After the signing of the Treaty of Paris (1783), there was growing restlessness in the United Provinces with William's rule. A coalition of old Dutch States Party regenten and democrats, called Patriots, was challenging his authority more and more. Mid September 1785 William left the Hague and removed his court to Het Loo Palace in Gelderland, a province remote from the political center.[1]: 104–105  In September 1786 he sent States-Army troops to Hattem and Elburg to overthrow the cities' Patriot vroedschap, despite the defense by Patriot Free Corps, organised by Herman Willem Daendels.
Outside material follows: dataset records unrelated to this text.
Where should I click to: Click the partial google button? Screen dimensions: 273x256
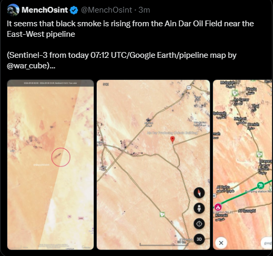(267, 243)
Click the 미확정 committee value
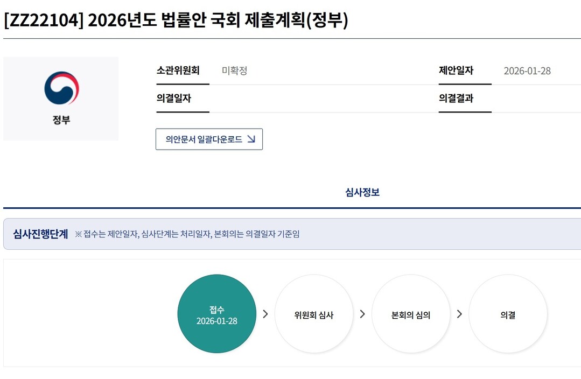The image size is (581, 379). (x=234, y=71)
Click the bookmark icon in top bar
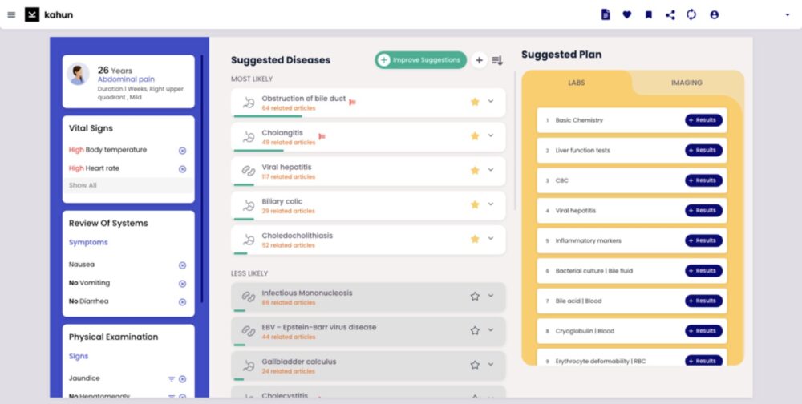 click(649, 14)
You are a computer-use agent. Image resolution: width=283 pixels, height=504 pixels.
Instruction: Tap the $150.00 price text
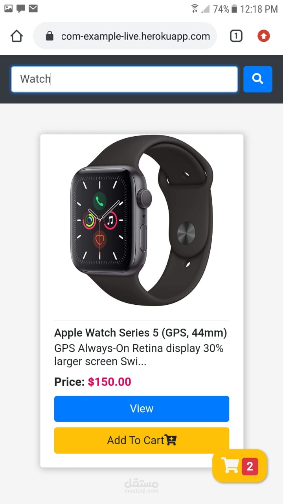pos(110,382)
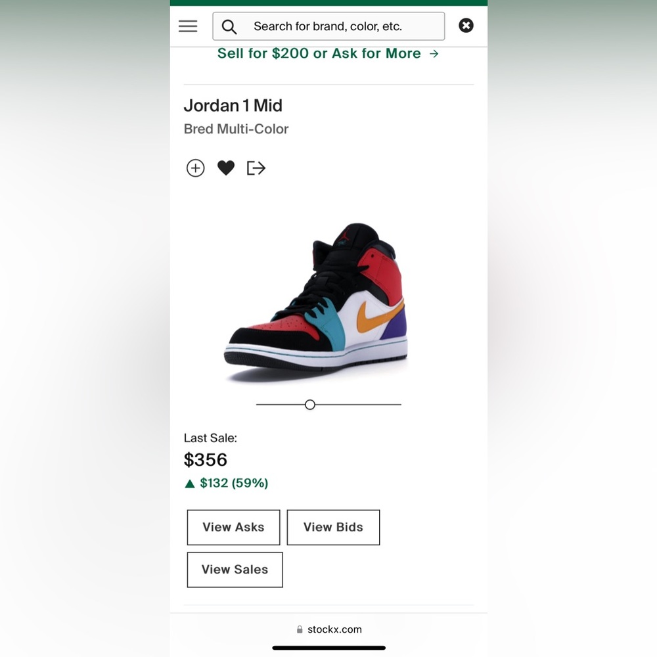The height and width of the screenshot is (657, 657).
Task: Tap the Jordan 1 Mid shoe image
Action: point(316,304)
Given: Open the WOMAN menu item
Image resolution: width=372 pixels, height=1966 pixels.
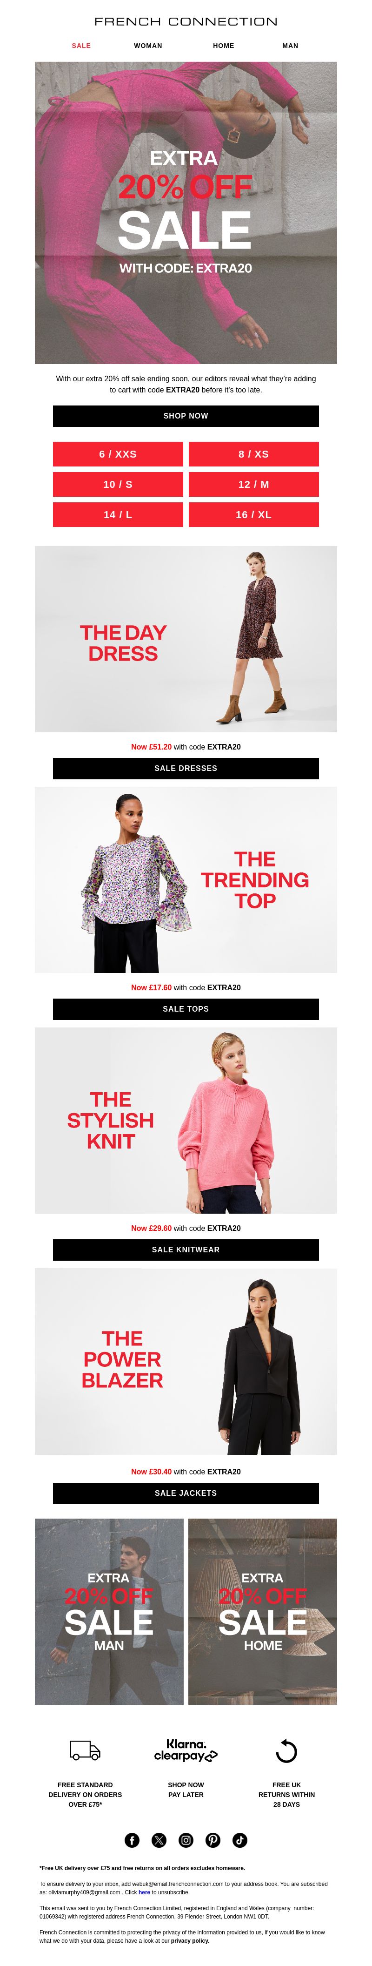Looking at the screenshot, I should (x=148, y=46).
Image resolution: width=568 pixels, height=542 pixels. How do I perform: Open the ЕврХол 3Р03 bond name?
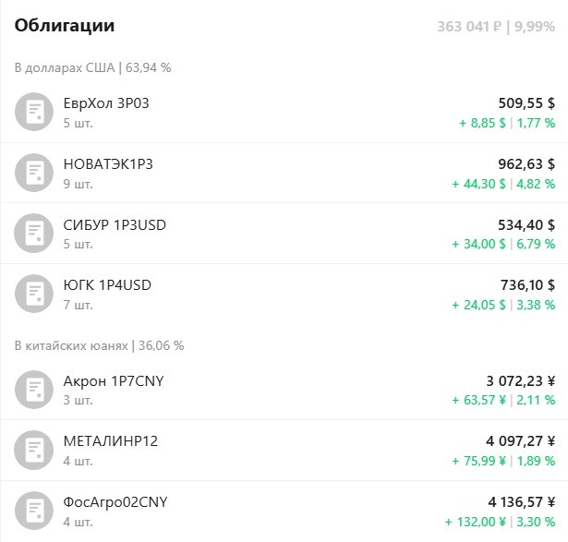point(106,103)
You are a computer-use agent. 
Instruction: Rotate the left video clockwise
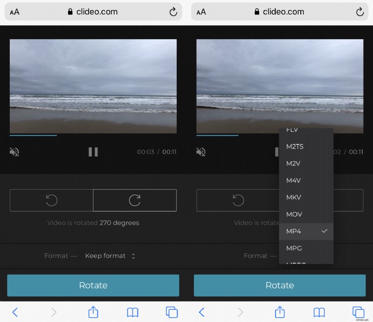[x=135, y=200]
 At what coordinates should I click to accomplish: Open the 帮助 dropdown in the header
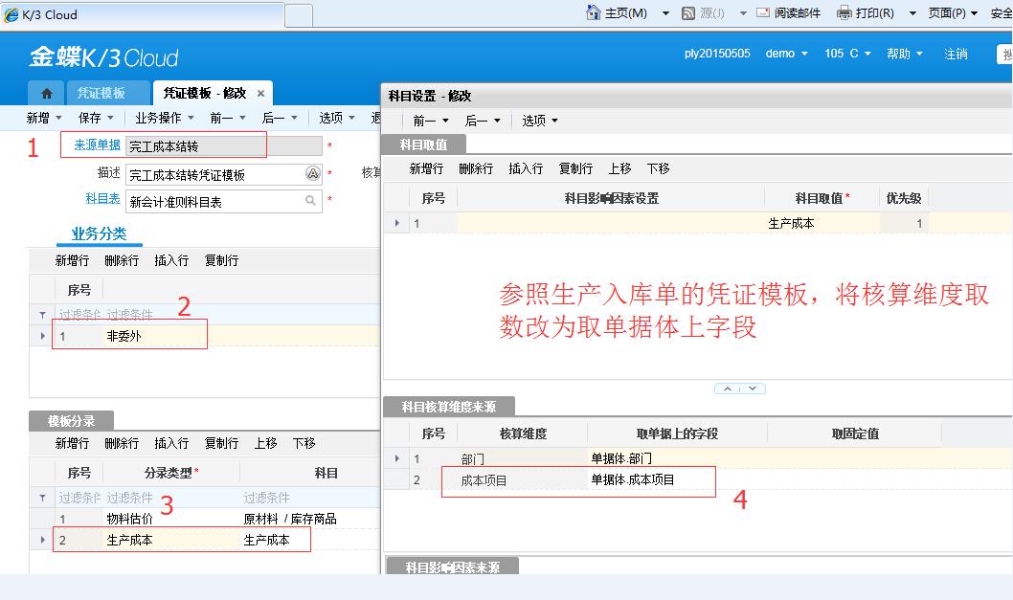tap(903, 54)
This provoked the Patriot-dominated States of Holland to deprive him of his office of Captain-General of the Army.[1]: 107–109  (His function was given to Rhinegrave Salm.) In June 1787 his energetic wife Wilhelmina tried to travel to the Hague to foment an Orangist rising in that city. Outside Schoonhoven, she was stopped by the Gouda Free Corps, taken to a farm near Goejanverwellesluis and after a short detention made to return to Nijmegen.[1]: 127 

To Wilhelmina and her brother, Frederick William II of Prussia, this was both an insult and an excuse to intervene militarily. Frederick launched the Prussian invasion of Holland in September 1787 to suppress the Patriots.[1]: 128–132  Many Patriots fled to the North of France, around Saint-Omer, in an area where Dutch was spoken. Until his overthrow they were supported by King Louis XVI of France.[1]: 132–135 

Exile in Great Britain and Ireland edit

William V joined the First Coalition against Republican France in 1793 with the coming of the French Revolution. His troops fought in the Flanders Campaign, but in 1794 the military situation deteriorated and the Dutch Republic was threatened by invading armies. The year 1795 was a disastrous one for the ancien régime of the Netherlands. Supported by the French Army, the revolutionaries returned from Paris to fight in the Netherlands, and in 1795 William V went into exile in England. A few days later the Batavian Revolution occurred, and the Dutch Republic was replaced with the Batavian Republic.[2]: 1121  [1]: 190–192 

Directly after his arrival in England, the Prince wrote a number of letters (known as the Kew Letters) from his new residence in Kew to the governors of the Dutch colonies, instructing them to hand over their colonies to the British as long as France continued to occupy the "mother country". Only a number complied, while those that demurred from doing so became confused and demoralised. Almost all Dutch colonies were eventually captured by the British, who in the end returned most, but not all (South Africa and Ceylon), first at the Treaty of Amiens and later with the Convention of London signed in 1814.[2]: 1127 

In 1799 the Hereditary Prince took an active part in the Anglo-Russian invasion of Holland, engineering the capture of a Batavian naval squadron in the Vlieter Incident. The surrender of the ships (that had been paid for by the Batavian Republic) was formally accepted in the name of William V as stadtholder, who was later allowed to sell them to the Royal Navy (for an appreciable amount).[3] But that was his only success, as the troops suffered from choleric diseases, and civilians at that time were unwilling to re-instate the old regime. The arrogance of the tone in his proclamation, demanding the restoration of the stadtholderate, may not have been helpful, according to Simon Schama.[1]: 393–394 

After the Treaty of Amiens in 1802, in which Great Britain recognised the Batavian Republic, an additional Franco-Prussian Convention of 23 May 1802 declared that the House of Orange would be ceded in perpetuity the domains of Dortmund, Weingarten, Fulda and Corvey in lieu of its Dutch estates and revenues (this became the Principality of Nassau-Orange-Fulda). As far as Napoleon was concerned, this cession was conditional on the liquidation of the stadtholderate and other hereditary offices of the Prince. William V, however, had no interest in towns, territories and abbeys confiscated from other rulers, including alternatives as Würzburg and Bamberg, but wanted what was his due: his arrears in salaries and other financial perquisites since 1795, or a lump sum of 4 million guilders. The foreign minister of the Batavian Republic, Maarten van der Goes, was willing to secretly try to persuade the Staatsbewind of the Batavian Republic to grant this additional indemnity, but Napoleon put a stop to it, when he got wind of the affair.[1]: 452–454 

The last of the Dutch stadtholders, William V died in exile at his daughter's palace in Brunswick, now in Germany. His body was moved to the Dutch Royal Family crypt in the Nieuwe Kerk in Delft on 29 April 1958.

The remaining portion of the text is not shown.